§ WORK TO COMPLETE: Each line of the material must reappear unchanged in the answer.

§ INPUT:
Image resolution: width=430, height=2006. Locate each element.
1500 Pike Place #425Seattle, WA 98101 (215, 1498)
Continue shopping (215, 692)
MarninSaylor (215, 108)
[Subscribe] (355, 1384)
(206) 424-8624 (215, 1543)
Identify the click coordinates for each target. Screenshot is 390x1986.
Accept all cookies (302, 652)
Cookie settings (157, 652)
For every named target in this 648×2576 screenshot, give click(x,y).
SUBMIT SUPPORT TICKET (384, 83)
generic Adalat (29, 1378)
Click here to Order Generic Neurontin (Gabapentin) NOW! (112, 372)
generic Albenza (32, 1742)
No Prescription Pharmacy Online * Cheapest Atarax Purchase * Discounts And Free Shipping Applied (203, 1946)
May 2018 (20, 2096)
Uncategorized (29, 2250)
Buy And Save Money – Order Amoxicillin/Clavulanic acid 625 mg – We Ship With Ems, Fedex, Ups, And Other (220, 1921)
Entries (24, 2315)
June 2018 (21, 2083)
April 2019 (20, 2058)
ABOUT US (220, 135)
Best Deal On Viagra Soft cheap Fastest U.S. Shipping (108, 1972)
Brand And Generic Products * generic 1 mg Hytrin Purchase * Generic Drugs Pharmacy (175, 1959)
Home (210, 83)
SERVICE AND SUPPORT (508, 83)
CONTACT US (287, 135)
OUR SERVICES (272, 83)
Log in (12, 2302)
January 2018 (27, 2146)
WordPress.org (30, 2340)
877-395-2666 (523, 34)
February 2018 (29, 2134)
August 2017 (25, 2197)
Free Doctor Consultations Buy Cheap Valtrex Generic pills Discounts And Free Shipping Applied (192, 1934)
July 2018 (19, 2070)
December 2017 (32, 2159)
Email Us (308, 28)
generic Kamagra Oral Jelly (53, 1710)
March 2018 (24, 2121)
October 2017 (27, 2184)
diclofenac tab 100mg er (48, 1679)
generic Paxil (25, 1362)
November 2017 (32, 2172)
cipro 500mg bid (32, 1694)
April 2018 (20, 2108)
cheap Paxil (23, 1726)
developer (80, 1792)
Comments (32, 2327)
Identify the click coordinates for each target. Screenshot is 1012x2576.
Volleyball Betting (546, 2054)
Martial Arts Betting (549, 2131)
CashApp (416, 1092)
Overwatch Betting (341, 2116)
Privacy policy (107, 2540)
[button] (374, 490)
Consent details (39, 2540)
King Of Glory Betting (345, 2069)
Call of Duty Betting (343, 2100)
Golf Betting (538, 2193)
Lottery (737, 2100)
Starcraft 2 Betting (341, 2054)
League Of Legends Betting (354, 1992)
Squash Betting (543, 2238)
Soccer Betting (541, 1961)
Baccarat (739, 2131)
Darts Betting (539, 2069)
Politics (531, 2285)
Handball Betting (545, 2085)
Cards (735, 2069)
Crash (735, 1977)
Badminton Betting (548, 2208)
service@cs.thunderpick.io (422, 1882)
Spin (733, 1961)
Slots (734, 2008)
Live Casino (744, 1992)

§ ANSWER TO THIS EXERCISE:
Image resolution: width=430, height=2006. Locate each element.
1500 Pike Place #425Seattle, WA 98101 (215, 1498)
Continue shopping (215, 692)
MarninSaylor (215, 108)
[Subscribe] (355, 1384)
(206) 424-8624 (215, 1543)
Identify the click coordinates for each target. Screenshot is 390x1986.
Accept all cookies (302, 652)
Cookie settings (157, 652)
For every named target in this 648×2576 screenshot, give click(x,y).
SUBMIT SUPPORT TICKET (384, 83)
generic Adalat (29, 1378)
Click here to Order Generic Neurontin (Gabapentin) NOW! (112, 372)
generic Albenza (32, 1742)
No Prescription Pharmacy Online * Cheapest Atarax Purchase * Discounts And Free Shipping Applied (203, 1946)
May 2018 (20, 2096)
Uncategorized (29, 2250)
Buy And Save Money – Order Amoxicillin/Clavulanic acid 625 mg – We Ship With Ems, Fedex, Ups, And Other (220, 1921)
Entries (24, 2315)
June 2018 (21, 2083)
April 2019 (20, 2058)
ABOUT US (220, 135)
Best Deal On Viagra Soft cheap Fastest U.S. Shipping (108, 1972)
Brand And Generic Products * generic 1 mg Hytrin Purchase * Generic Drugs Pharmacy (175, 1959)
Home (210, 83)
SERVICE AND SUPPORT (508, 83)
CONTACT US (287, 135)
OUR SERVICES (272, 83)
Log in (12, 2302)
January 2018 (27, 2146)
WordPress.org (30, 2340)
877-395-2666 (523, 34)
February 2018 (29, 2134)
August 2017 (25, 2197)
Free Doctor Consultations Buy Cheap Valtrex Generic pills Discounts And Free Shipping Applied (192, 1934)
July 2018 (19, 2070)
December 2017 (32, 2159)
Email Us (308, 28)
generic Kamagra Oral Jelly (53, 1710)
March 2018 (24, 2121)
October 2017 (27, 2184)
diclofenac tab 100mg er (48, 1679)
generic Paxil (25, 1362)
November 2017 (32, 2172)
cipro 500mg bid (32, 1694)
April 2018 (20, 2108)
cheap Paxil (23, 1726)
developer (80, 1792)
Comments (32, 2327)
Identify the click coordinates for each target. Screenshot is 1012x2576.
Volleyball Betting (546, 2054)
Martial Arts Betting (549, 2131)
CashApp (416, 1092)
Overwatch Betting (341, 2116)
Privacy policy (107, 2540)
[button] (374, 490)
Consent details (39, 2540)
King Of Glory Betting (345, 2069)
Call of Duty Betting (343, 2100)
Golf Betting (538, 2193)
Lottery (737, 2100)
Starcraft 2 Betting (341, 2054)
League Of Legends Betting (354, 1992)
Squash Betting (543, 2238)
Soccer Betting (541, 1961)
Baccarat (739, 2131)
Darts Betting (539, 2069)
Politics (531, 2285)
Handball Betting (545, 2085)
Cards (735, 2069)
Crash (735, 1977)
Badminton Betting (548, 2208)
service@cs.thunderpick.io (422, 1882)
Spin (733, 1961)
Slots (734, 2008)
Live Casino (744, 1992)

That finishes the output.